The industrial oil palm plantations have been illegally occupying community land for more than a 100 years. These are plantations that helped build the palm oil empire of the food company Unilever. (2) Today, these plantations, under different owners and with different investors, are still stealing the same communities’ lands and livelihoods, and are evidence of the deep violence and racism that this monoculture model is based on.

Reports from the villages denounce the constant harassment, violence and arbitrary arrests by company security forces working hand in hand with military and police forces against communities that are surrounding these plantations. After the most recent outburst of violence by company and state security, many villagers have abandoned their homes in fear that the military will enter their houses again, forcing the doors, to ransack through their homes in search for allegedly stolen palm nuts. They claim that community members are ‘stealing’ the fruits from the ‘company’s palm trees’. Communities have always harvested the nuts traditionally to extract oil. Continuing this tradition since the forests of their ancestors were stolen for industrial palm cultivation is taking a heavy toll on people confronting this injustice. (3)

The violence is serious. According to reports from Lokutu, one of the three sites where PHC plantations occupy community land, some people in Basoko district in the province of Tshopo, have been arrested in the night by military and police officers, accompanied by agents of the British multinational security company GS4 and the plantations’ company security. It seems that the arrests are targeting community leaders who signed a community complaint in 2018 against the European Development Banks financing PHC/Feronia at the time.

The reports also talk about several women and young girls being raped, some of whom “are victims of serious sexual violence”.

In the meantime, the Congolese Prime Minister, Sama Lukonde, said in a speech early October, during DRC’s preparatory work for the UN climate change conference this November, that DRC is “a solution country” in the face of climate change. (4) Knowing the UN’ view of forests as ‘places for storing carbon’, one can only imagine DRC’s plans for ‘saving the climate change problem’.

It is imperative to raise our voices louder to stop the crimes perpetuated for the benefit of industrial plantations and their investors. No more!

As Flávia, a quilombola woman, mother and activist, from the Angelim II community of Sapê do Norte, in the state of Espírito Santo, Brazil, who is also part of a long-standing resistance against industrial monoculture plantations in their territories, says in an interview that was released in the last WRM bulletin:

“So, the first thing: you have to take back the land. But, in order to take back land, it is necessary to have a minimum of organization to avoid failing. We need to be connected, to network, even if it is outside the state, outside the country. (…) It is also very important to take care of the lives of our defenders. And never give up, right? Because if we give up on any process of fighting for rights, one way or another, we are going to die. If we are not defenders, we are going to be shot because we are black, or we are going to die of hunger because we don't have anything to eat, or we are going to die of cold because we don't have a place to live. We have to stay connected and try to stay alive. The priority is life, not giving up, and networking. Support is very important.”

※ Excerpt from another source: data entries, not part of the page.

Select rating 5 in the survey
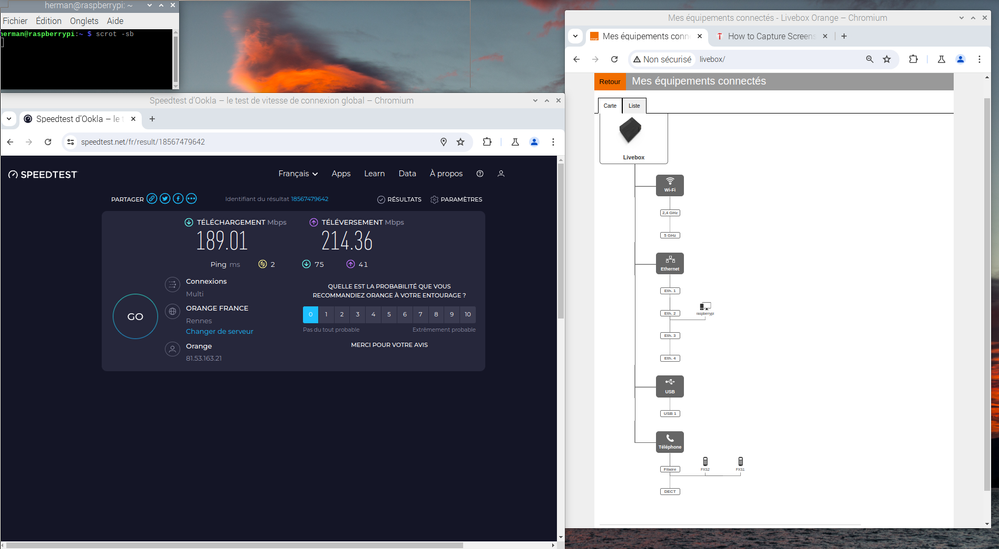The image size is (999, 549). point(389,314)
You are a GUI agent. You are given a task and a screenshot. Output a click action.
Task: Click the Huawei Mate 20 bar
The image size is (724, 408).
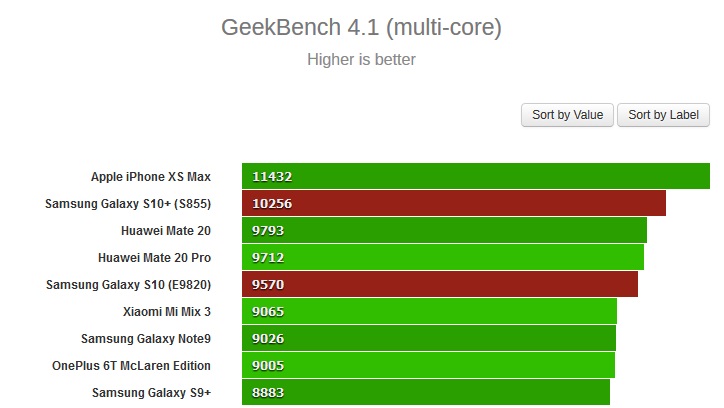coord(444,230)
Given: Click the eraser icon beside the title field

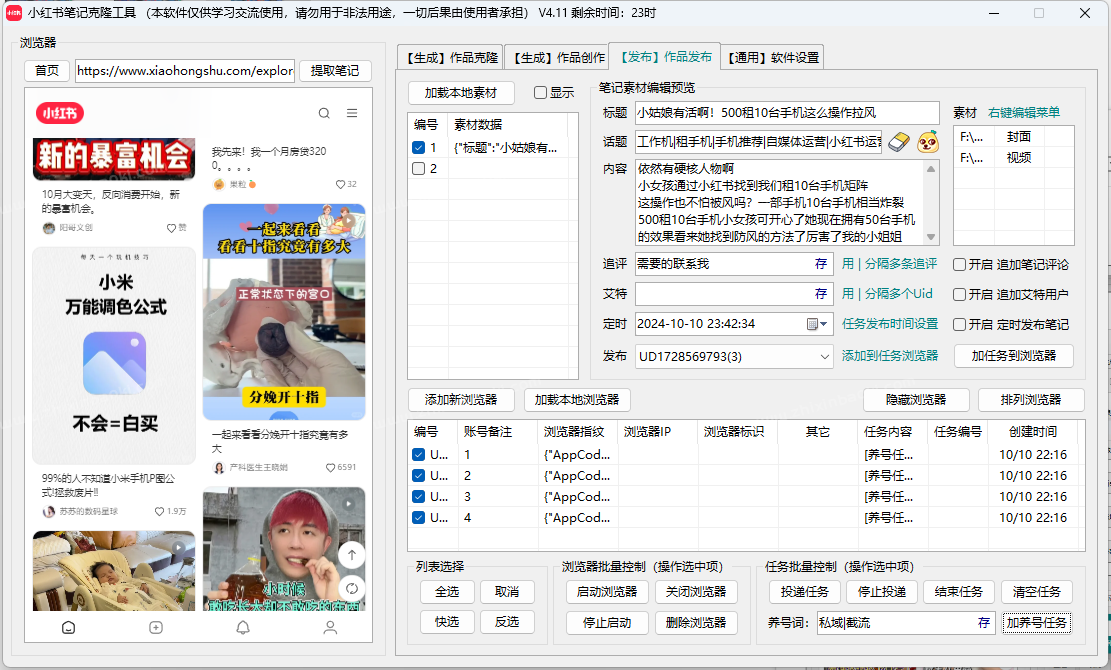Looking at the screenshot, I should pyautogui.click(x=897, y=142).
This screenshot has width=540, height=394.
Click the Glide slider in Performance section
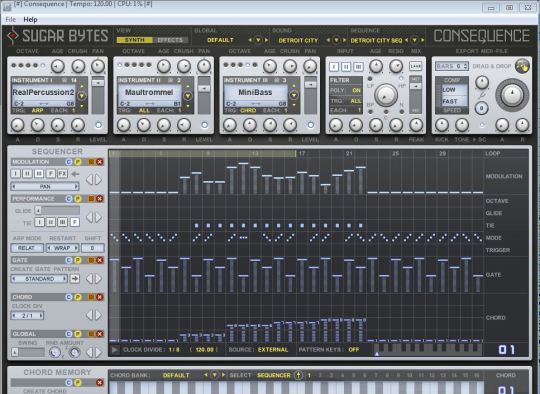58,210
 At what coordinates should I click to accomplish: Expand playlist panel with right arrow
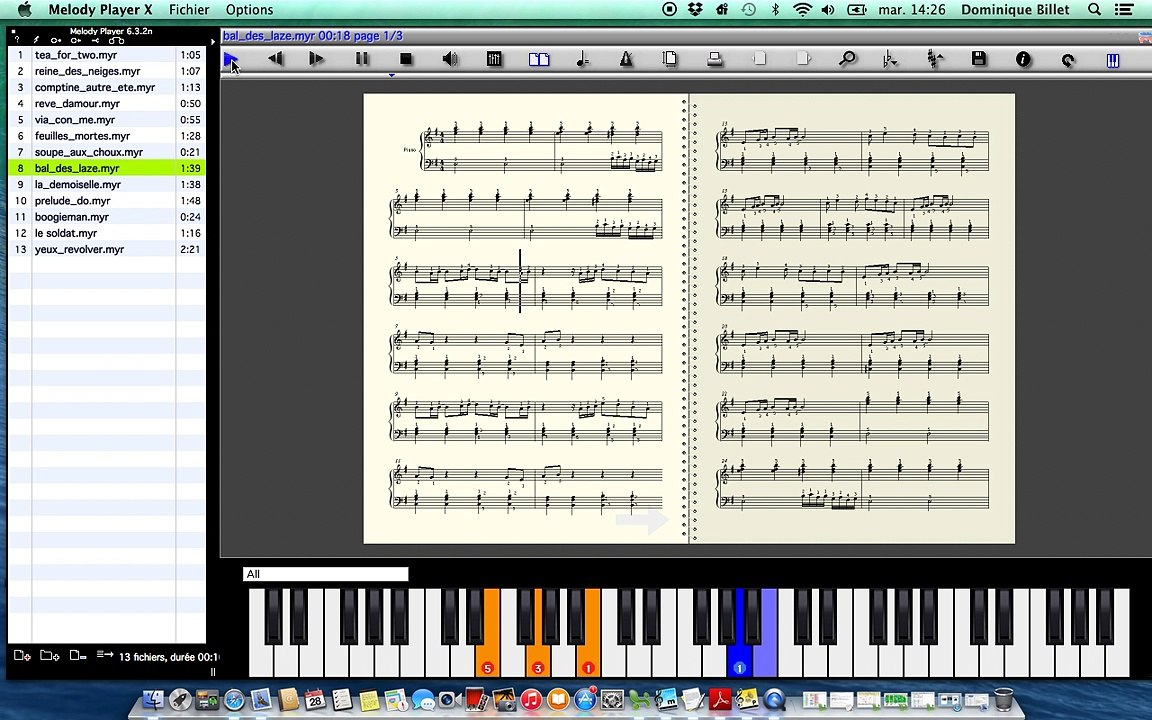[212, 41]
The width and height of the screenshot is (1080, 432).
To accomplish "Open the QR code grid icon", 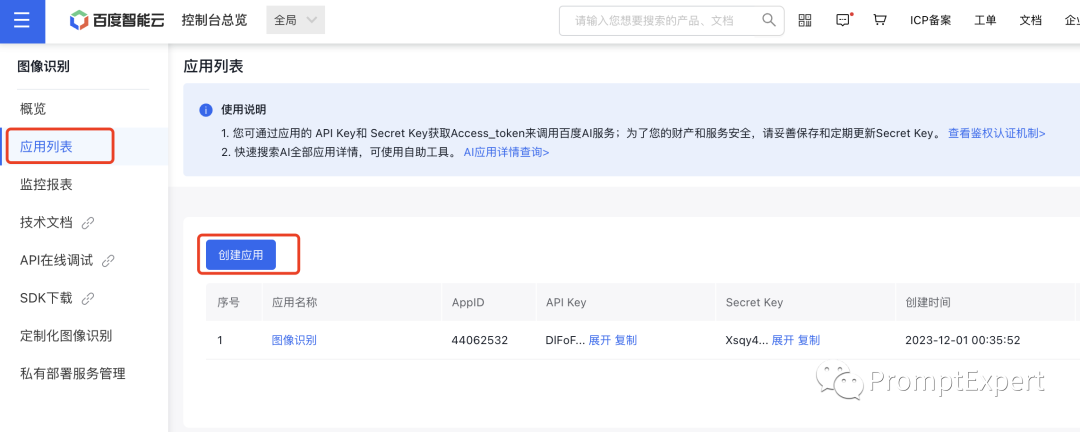I will click(805, 20).
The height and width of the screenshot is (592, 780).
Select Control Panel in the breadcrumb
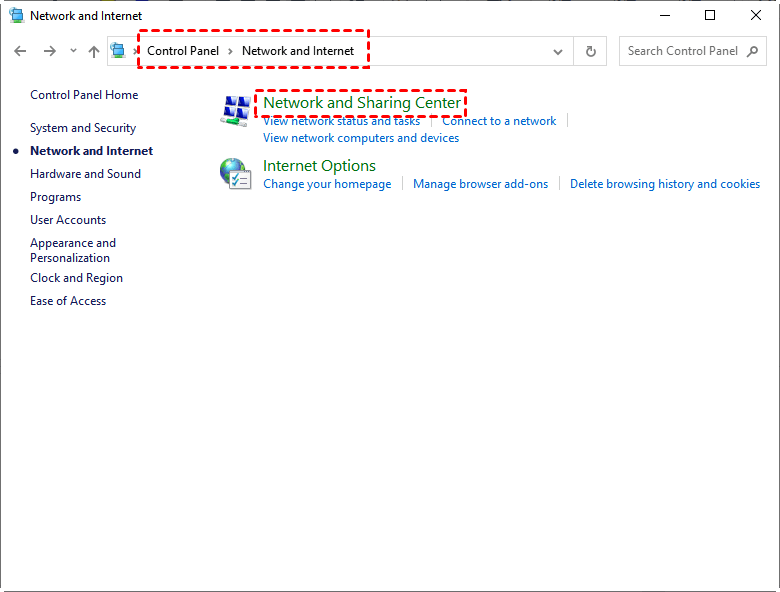pos(183,51)
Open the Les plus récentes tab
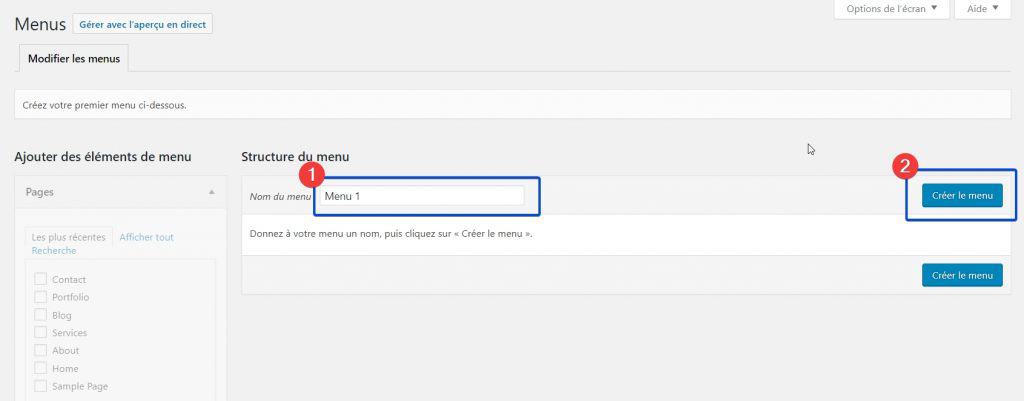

(1) WRM bulletin, Development banks make shameless exit from a colonial land grab in the Congo, 2022.
(2) WRM bulletin, A Century of Agro-Colonialism in the DR Congo, 2022.
(3) Au jour le jour, L'armée sème la panique à Boteka pour mettre fin aux vols d'huile de palme à la plantation PHC, dénonce la communauté, Sep 2022.
(4) Barmetre, COP27: Jean François Mombia Atuku désapprouve la politique du gouvernement congolais.
(5) WRM Bulletin, Quilombola communities recover land and water after 40 years of eucalyptus monoculture in Brazil, 2022.